Repeat the entire listing exactly as written.

[[ SOURCE DATA open ]]

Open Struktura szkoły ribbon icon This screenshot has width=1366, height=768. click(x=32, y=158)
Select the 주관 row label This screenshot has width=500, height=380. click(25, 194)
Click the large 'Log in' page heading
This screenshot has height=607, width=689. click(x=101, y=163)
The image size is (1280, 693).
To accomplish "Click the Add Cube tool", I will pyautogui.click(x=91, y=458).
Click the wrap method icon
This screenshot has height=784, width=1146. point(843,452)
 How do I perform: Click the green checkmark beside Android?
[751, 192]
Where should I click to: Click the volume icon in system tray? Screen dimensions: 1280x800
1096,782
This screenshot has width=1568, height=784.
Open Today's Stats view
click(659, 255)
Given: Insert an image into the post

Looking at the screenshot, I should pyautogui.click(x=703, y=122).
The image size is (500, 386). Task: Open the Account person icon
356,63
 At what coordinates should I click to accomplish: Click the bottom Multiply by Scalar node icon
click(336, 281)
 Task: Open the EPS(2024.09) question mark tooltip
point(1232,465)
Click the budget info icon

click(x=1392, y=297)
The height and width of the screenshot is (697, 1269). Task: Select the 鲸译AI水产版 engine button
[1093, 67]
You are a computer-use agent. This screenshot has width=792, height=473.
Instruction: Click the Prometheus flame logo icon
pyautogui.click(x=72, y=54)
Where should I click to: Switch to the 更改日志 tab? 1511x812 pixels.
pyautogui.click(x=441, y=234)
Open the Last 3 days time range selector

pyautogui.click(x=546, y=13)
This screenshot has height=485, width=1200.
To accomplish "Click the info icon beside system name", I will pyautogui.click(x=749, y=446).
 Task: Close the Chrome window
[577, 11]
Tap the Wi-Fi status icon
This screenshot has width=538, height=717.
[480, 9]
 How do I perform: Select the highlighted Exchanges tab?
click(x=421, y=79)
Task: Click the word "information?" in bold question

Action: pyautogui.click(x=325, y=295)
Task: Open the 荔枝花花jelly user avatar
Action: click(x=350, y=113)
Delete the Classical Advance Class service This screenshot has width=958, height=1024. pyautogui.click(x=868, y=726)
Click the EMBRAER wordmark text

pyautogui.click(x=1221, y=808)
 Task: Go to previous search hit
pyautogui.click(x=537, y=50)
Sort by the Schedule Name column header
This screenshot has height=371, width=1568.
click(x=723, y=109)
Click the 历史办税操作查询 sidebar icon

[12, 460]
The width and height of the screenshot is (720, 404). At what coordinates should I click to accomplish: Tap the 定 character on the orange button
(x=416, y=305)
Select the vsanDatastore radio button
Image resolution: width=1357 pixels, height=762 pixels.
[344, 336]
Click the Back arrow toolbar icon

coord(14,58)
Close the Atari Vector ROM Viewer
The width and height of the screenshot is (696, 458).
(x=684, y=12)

[[ SOURCE DATA closed ]]

EXERCISE OUTPUT >>
Open Struktura szkoły ribbon icon This screenshot has width=1366, height=768. click(x=32, y=158)
Select the 주관 row label This screenshot has width=500, height=380. click(25, 194)
Click the large 'Log in' page heading
This screenshot has height=607, width=689. click(x=101, y=163)
The image size is (1280, 693).
To accomplish "Click the Add Cube tool", I will pyautogui.click(x=91, y=458).
Click the wrap method icon
This screenshot has height=784, width=1146. point(843,452)
 How do I perform: Click the green checkmark beside Android?
[751, 192]
Where should I click to: Click the volume icon in system tray? Screen dimensions: 1280x800
1096,782
This screenshot has width=1568, height=784.
Open Today's Stats view
click(659, 255)
Given: Insert an image into the post

Looking at the screenshot, I should pyautogui.click(x=703, y=122).
The image size is (500, 386). Task: Open the Account person icon
356,63
 At what coordinates should I click to accomplish: Click the bottom Multiply by Scalar node icon
click(336, 281)
 Task: Open the EPS(2024.09) question mark tooltip
point(1232,465)
Click the budget info icon

click(x=1392, y=297)
The height and width of the screenshot is (697, 1269). Task: Select the 鲸译AI水产版 engine button
[1093, 67]
You are a computer-use agent. This screenshot has width=792, height=473.
Instruction: Click the Prometheus flame logo icon
pyautogui.click(x=72, y=54)
Where should I click to: Switch to the 更改日志 tab? 1511x812 pixels.
pyautogui.click(x=441, y=234)
Open the Last 3 days time range selector

pyautogui.click(x=546, y=13)
This screenshot has height=485, width=1200.
To accomplish "Click the info icon beside system name", I will pyautogui.click(x=749, y=446).
 Task: Close the Chrome window
[577, 11]
Tap the Wi-Fi status icon
This screenshot has width=538, height=717.
[480, 9]
 How do I perform: Select the highlighted Exchanges tab?
click(x=421, y=79)
Task: Click the word "information?" in bold question

Action: pyautogui.click(x=325, y=295)
Task: Open the 荔枝花花jelly user avatar
Action: click(x=350, y=113)
Delete the Classical Advance Class service This screenshot has width=958, height=1024. pyautogui.click(x=868, y=726)
Click the EMBRAER wordmark text

pyautogui.click(x=1221, y=808)
 Task: Go to previous search hit
pyautogui.click(x=537, y=50)
Sort by the Schedule Name column header
This screenshot has height=371, width=1568.
click(x=723, y=109)
Click the 历史办税操作查询 sidebar icon

[12, 460]
The width and height of the screenshot is (720, 404). At what coordinates should I click to accomplish: Tap the 定 character on the orange button
(x=416, y=305)
Select the vsanDatastore radio button
Image resolution: width=1357 pixels, height=762 pixels.
[344, 336]
Click the Back arrow toolbar icon

coord(14,58)
Close the Atari Vector ROM Viewer
The width and height of the screenshot is (696, 458).
(x=684, y=12)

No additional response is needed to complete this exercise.